55km from the finish, just before passing the finish line with two laps to go, Eraso was caught by this chase group. On the climb, Pirrone, Kumięga, Knijnenburg, and Jørgensen dropped the other five riders, and Tamara Dronova (Roland) bridged to the front after having attacked from the peloton.

Further behind, Barbara Malcotti (Human Powered Health) put in a hard attack that split the peloton completely, picking up the dropped riders from the chase group as more riders went off the front on the climb and descent.

When these two groups had come together, Borghesi launched a strong attack with 35.5km to go that only Alonso could follow, and as the other riders looked at each other, the Italian-Spanish duo quickly built a gap.

1:16 minutes ahead going into the final lap, Borghesi did the pacing on the last ascent of Qingxiu Mountain as Alonso looked to be at her limit.

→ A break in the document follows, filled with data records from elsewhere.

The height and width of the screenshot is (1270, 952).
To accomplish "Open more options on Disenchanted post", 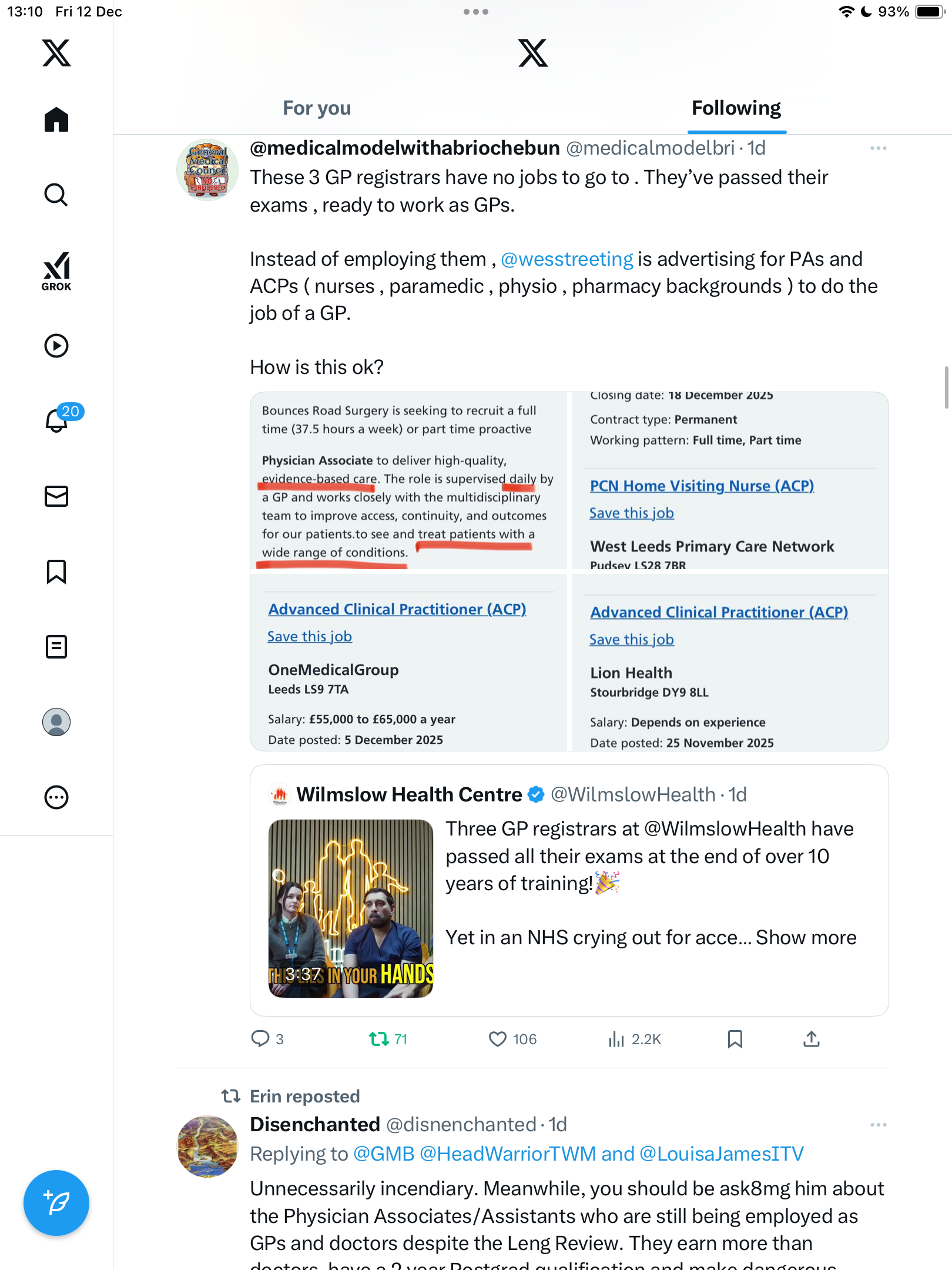I will tap(878, 1125).
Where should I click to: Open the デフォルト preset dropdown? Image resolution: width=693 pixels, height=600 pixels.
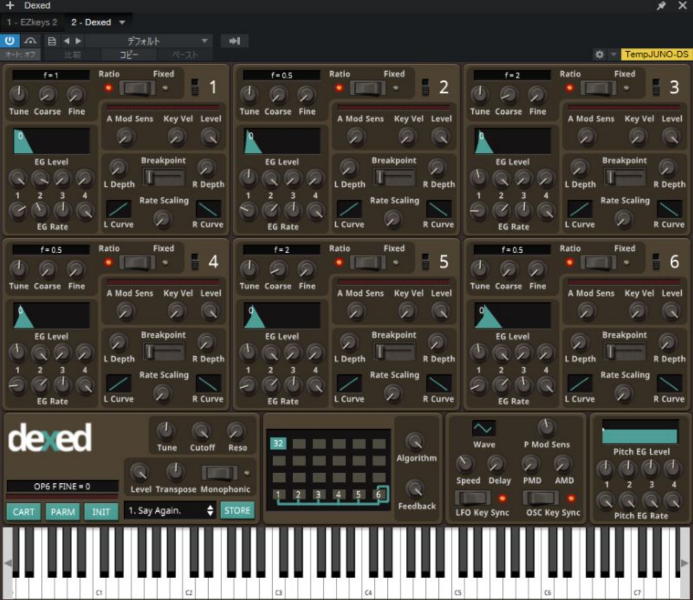pyautogui.click(x=152, y=41)
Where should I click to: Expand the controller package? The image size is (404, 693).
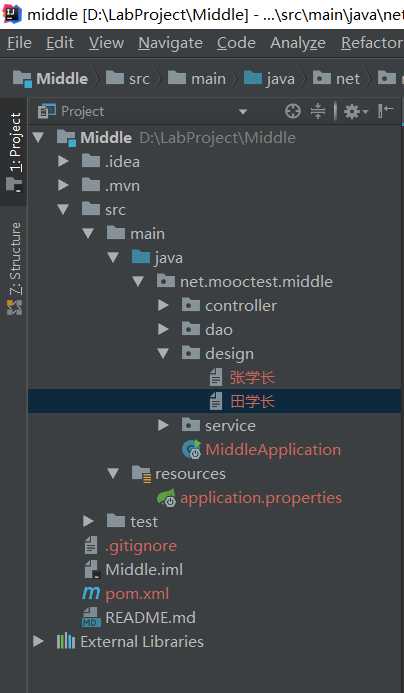coord(163,305)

The 26-year-old Spaniard had bluffed, though, jumping clear from Borghesi’s wheel in the final 100 metres of the climb. Borghesi closed the gap over the top, and they soon fell back into their familiar cooperative rhythm.

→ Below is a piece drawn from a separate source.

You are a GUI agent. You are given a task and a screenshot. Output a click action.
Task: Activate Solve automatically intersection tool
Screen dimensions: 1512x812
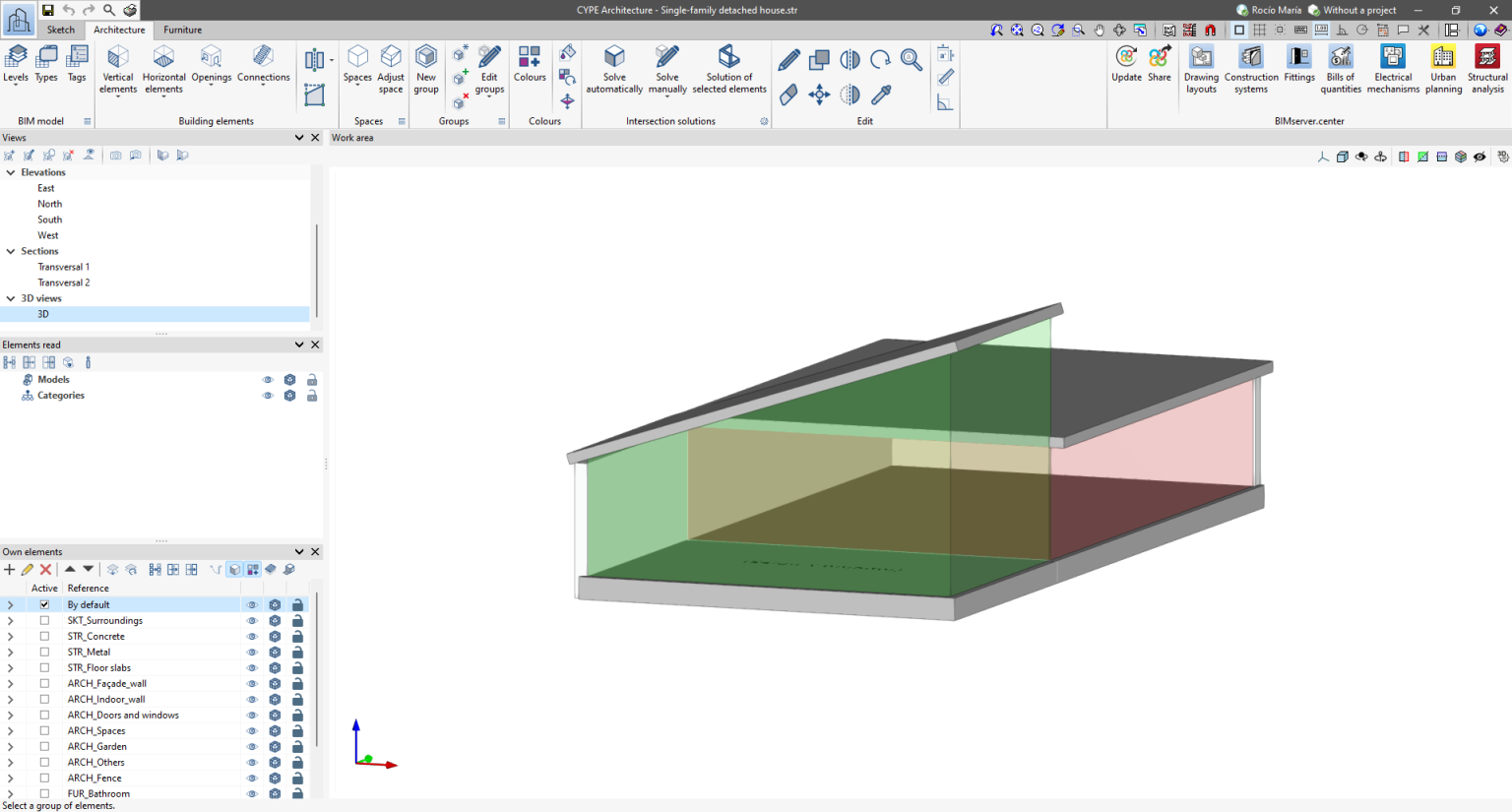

The chase group of 20 riders had split on the climb, and 58 seconds behind Alonso, Jørgensen took the last remaining mountain point to win the QOM classification. Malcotti, Knijnenburg, Eleonora Gasparrini (UAE Team ADQ), Laura Asencio (Ceratizit-WNT), Nadia Quagliotto (Laboral Kutxa-Fundación Euskadi), and Jørgensen did not push on, though, allowing Urša Pintar (BTC Ljubljana Zhiraf Ambedo) and Nerlo to get back after the descent.

Asencio and Malcotti obviously had no interest in chasing down their teammates, and other riders had teammates trying to chase back, so the cooperation in the group wasn’t great. When Rachael Wales (ARA-Skip Capital) and Kumięga came back with 12.5km to go, the Polish rider went right past the group to go on the attack but could not get away.

As Alonso and Borghesi traded turns at the front, more riders returned to the chase group that grew to 17 riders, three of which were from Ceratizit-WNT while Human Powered Health had two riders there. They effectively shut down all attempts to form a cohesive chase, prompting Jørgensen to launch an attack. She was covered by Laura Asencio (Ceratizit-WNT) and did not get away.

The next to try a move was Cristina Tonetti (Laboral Kutxa-Fundación Euskadi) with about 4km to go. She got a gap but was eventually reeled in as well, but the front duo’s advantage had gone out to well over two minutes by now, leaving the group to race for third place.

Up front, Alonso and Borghesi started playing cat-and-mouse, with Borghesi asking Alonso to come to the front by repeatedly flicking her elbow. Alonso was happy to sit on Borghesi’s wheel, though, even as the Italian did several fake sprints on the final kilometre. Finally, Alonso came out of the slipstream with 175 metres to go, easily beating Borghesi and raising her hands on the line to celebrate.

Magdalene Lind (Team Coop-Repsol) launched an attack at the flamme rouge but had four riders following her and effectively just ended up leading out the sprint. Lach went early with 300 metres to go and pulled away with Schweinberger on her wheel, and the two Ceratizit-WNT riders took third and fourth place.

As the race brings the 2024 season of top-tier racing to a close, World Champion Lotte Kopecky (SD Worx-Protime) is now confirmed as the Women’s WorldTour overall ranking winner while Shirin van Anrooij (Lidl-Trek) claimed the U23 ranking.